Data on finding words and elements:
## BEGIN

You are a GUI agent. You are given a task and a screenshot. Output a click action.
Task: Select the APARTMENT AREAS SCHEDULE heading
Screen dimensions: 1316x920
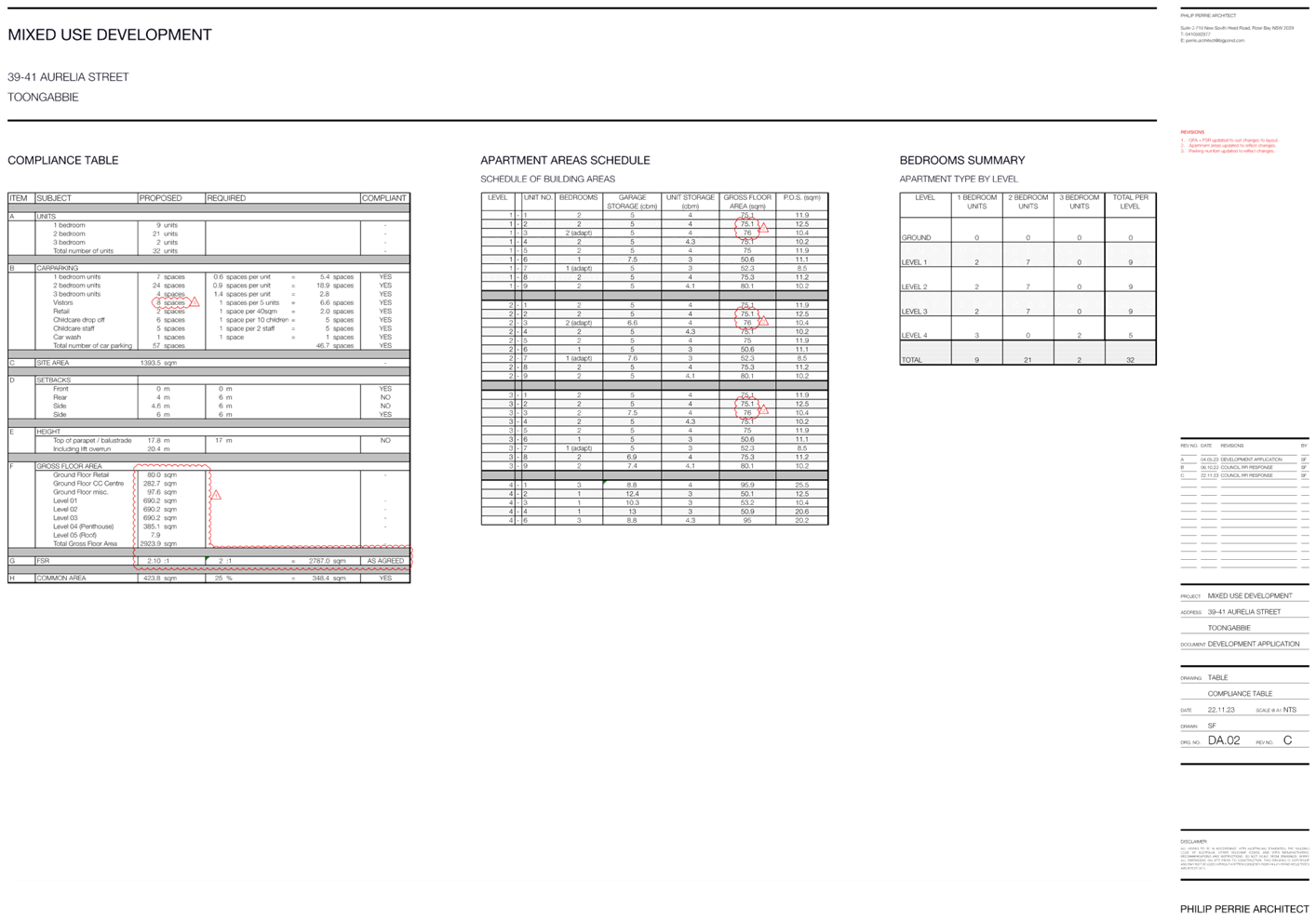point(565,161)
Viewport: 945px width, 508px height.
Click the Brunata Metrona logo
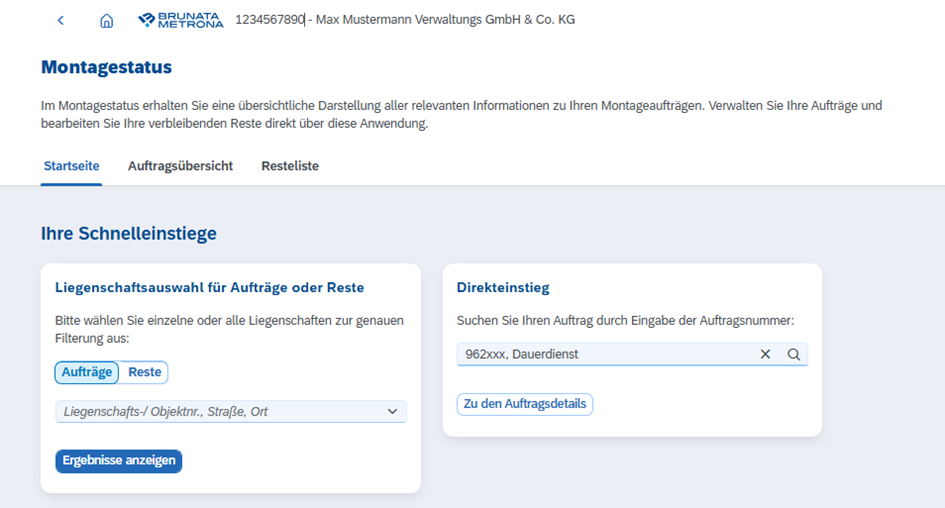click(x=180, y=20)
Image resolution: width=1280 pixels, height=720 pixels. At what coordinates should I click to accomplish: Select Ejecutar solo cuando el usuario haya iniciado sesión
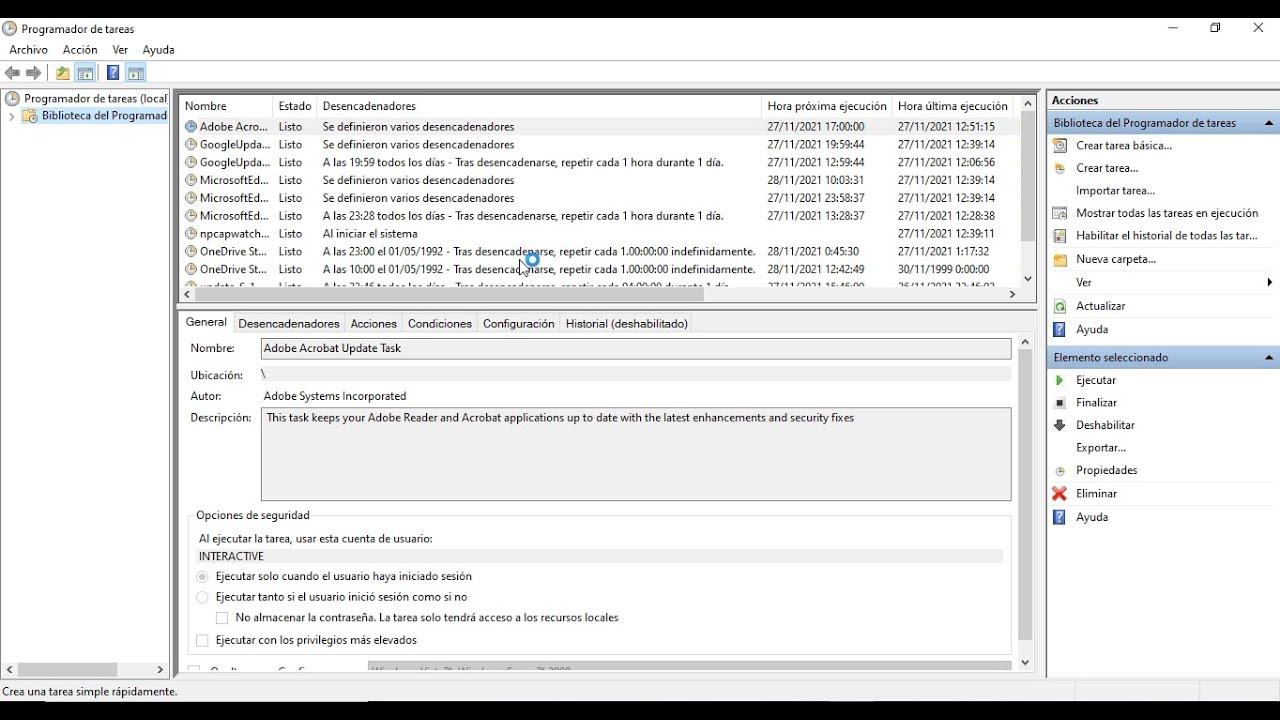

## END

== What you need to do ==
Rewrite the data starting at the line that contains "Viewport: 945px width, 508px height." and ending at the end of the data, changing "logo" to "emblem" and keeping everything else the same. Leave out the pictures.

== Correct answer ==
Viewport: 945px width, 508px height.
Click the Brunata Metrona emblem
click(x=180, y=20)
Image resolution: width=1280 pixels, height=720 pixels. At what coordinates should I click to accomplish: Select Ejecutar solo cuando el usuario haya iniciado sesión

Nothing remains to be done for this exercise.